🤖 AI Summary
Medical imaging analysis faces challenges including data scarcity, high annotation costs, and privacy sensitivity. To address these, we propose the first latent-space diffusion framework for 3D CT synthesis, integrating a Foundation Volume Compression Network with a ControlNet-based conditional control mechanism—enabling flexible voxel resolution and high-fidelity generation up to 512×512×768. Our method is the first to achieve precise anatomical control via segmentation maps of 127 organ classes. By incorporating multi-scale anatomical priors, the synthesized CT volumes demonstrate superior anatomical consistency, textural realism, and downstream task performance (e.g., segmentation and registration) compared to state-of-the-art methods. The framework significantly enhances few-shot model training and facilitates privacy-preserving medical AI development.
📝 Abstract
Medical imaging analysis faces challenges such as data scarcity, high annotation costs, and privacy concerns.

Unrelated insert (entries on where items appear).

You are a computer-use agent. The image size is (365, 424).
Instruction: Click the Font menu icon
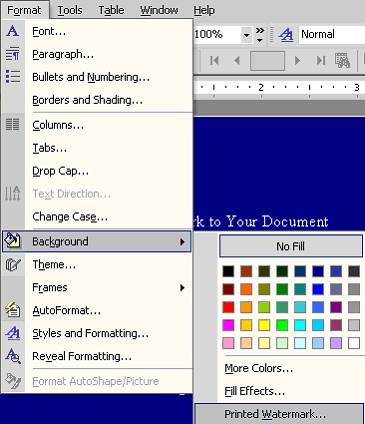click(13, 31)
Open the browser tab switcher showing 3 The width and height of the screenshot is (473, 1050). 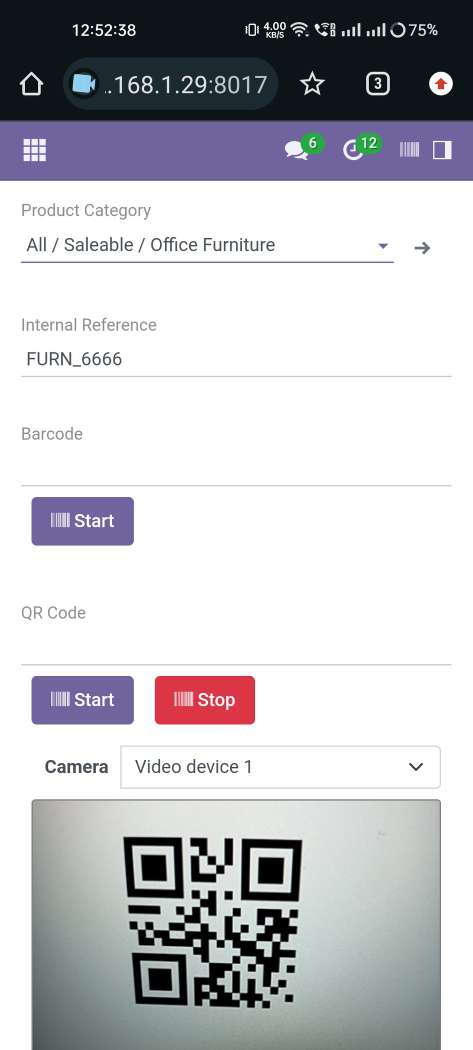378,84
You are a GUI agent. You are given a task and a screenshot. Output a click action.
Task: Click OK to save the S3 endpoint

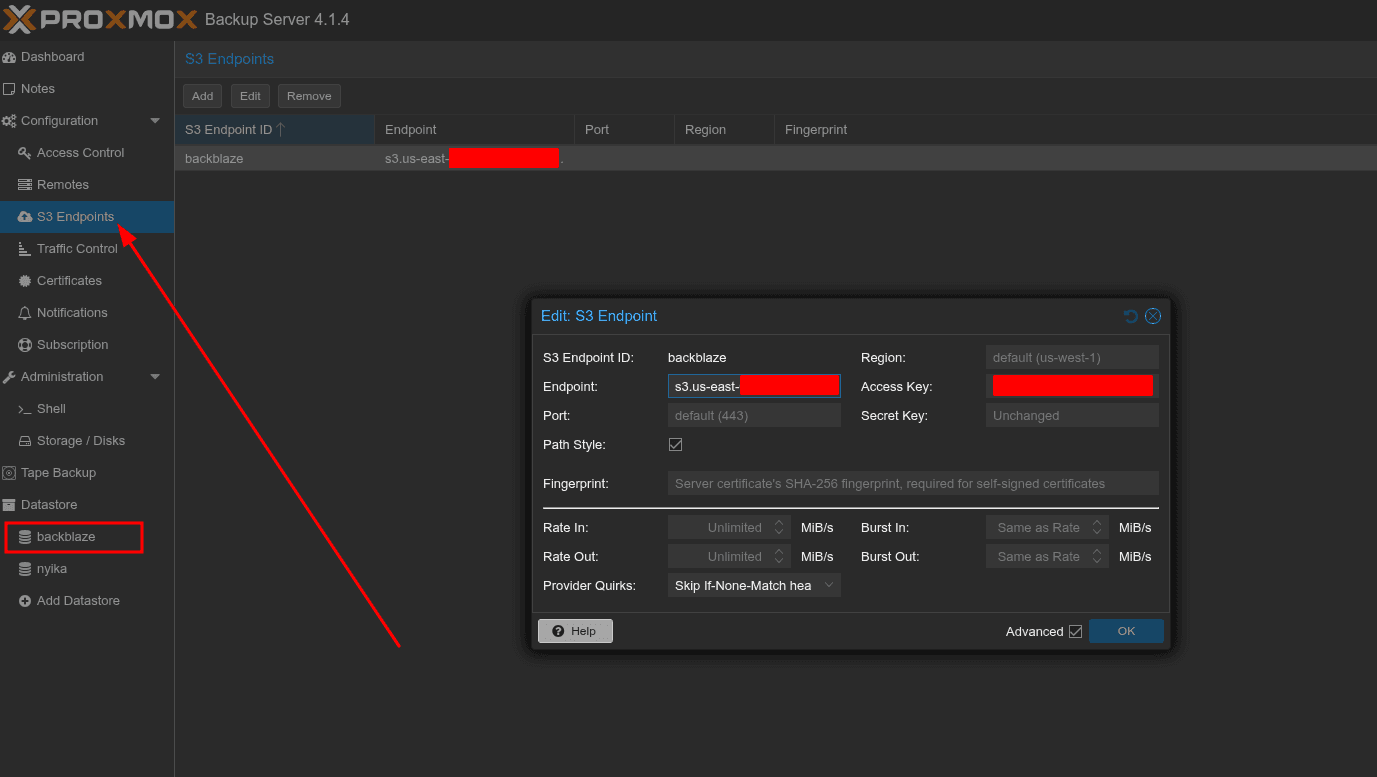click(x=1126, y=631)
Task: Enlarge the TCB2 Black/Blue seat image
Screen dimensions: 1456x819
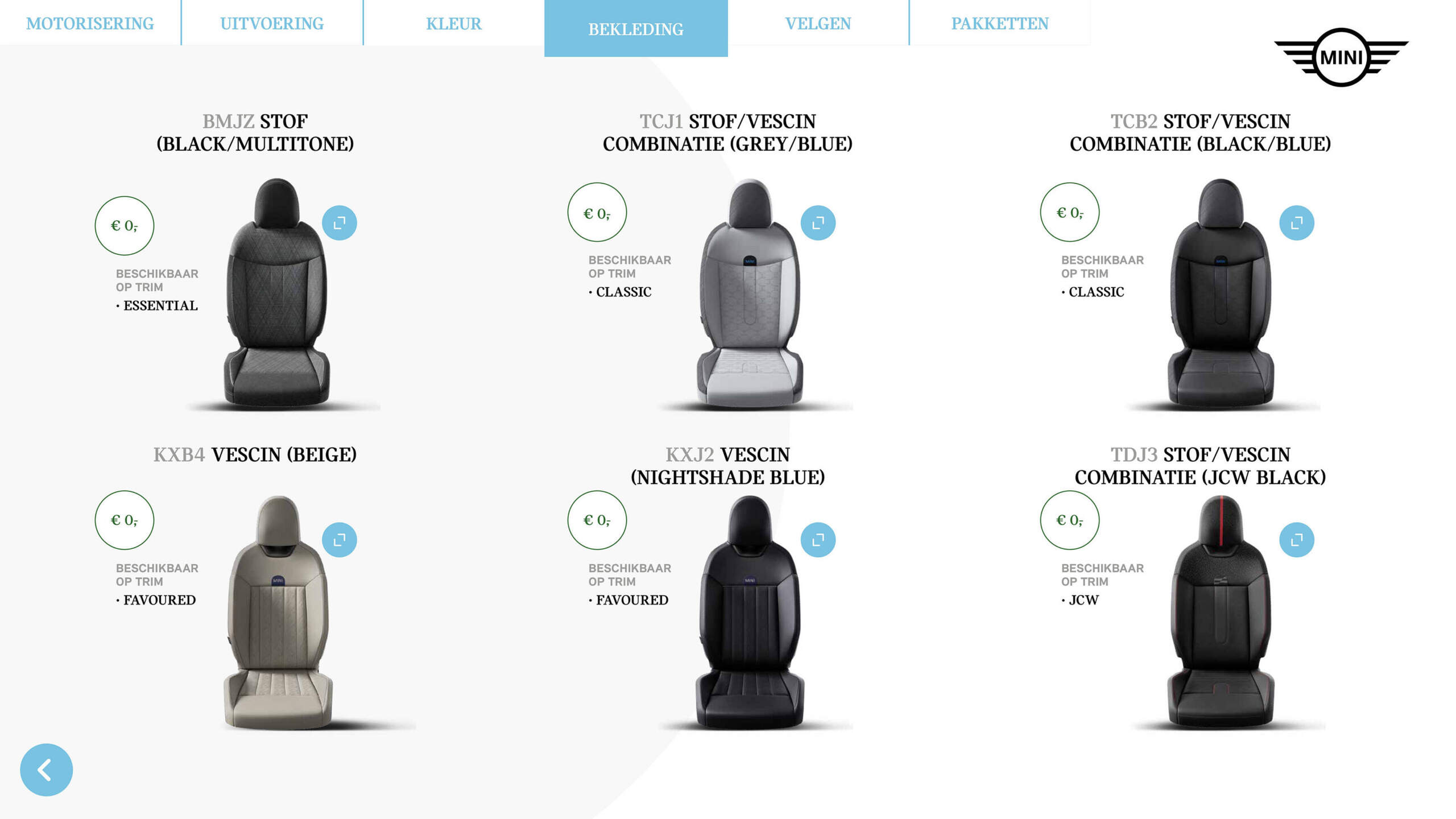Action: [x=1297, y=223]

This paper introduces the Medical AI for Synthetic Imaging (MAISI), an innovative approach using the diffusion model to generate synthetic 3D computed tomography (CT) images to address those challenges. MAISI leverages the foundation volume compression network and the latent diffusion model to produce high-resolution CT images (up to a landmark volume dimension of 512 × 512 × 768) with flexible volume dimensions and voxel spacing. By incorporating ControlNet, MAISI can process organ segmentation, including 127 anatomical structures, as additional conditions and enables the generation of accurately annotated synthetic images that can be used for various downstream tasks. Our experiment results show that MAISI's capabilities in generating realistic, anatomically accurate images for diverse regions and conditions reveal its promising potential to mitigate challenges using synthetic data.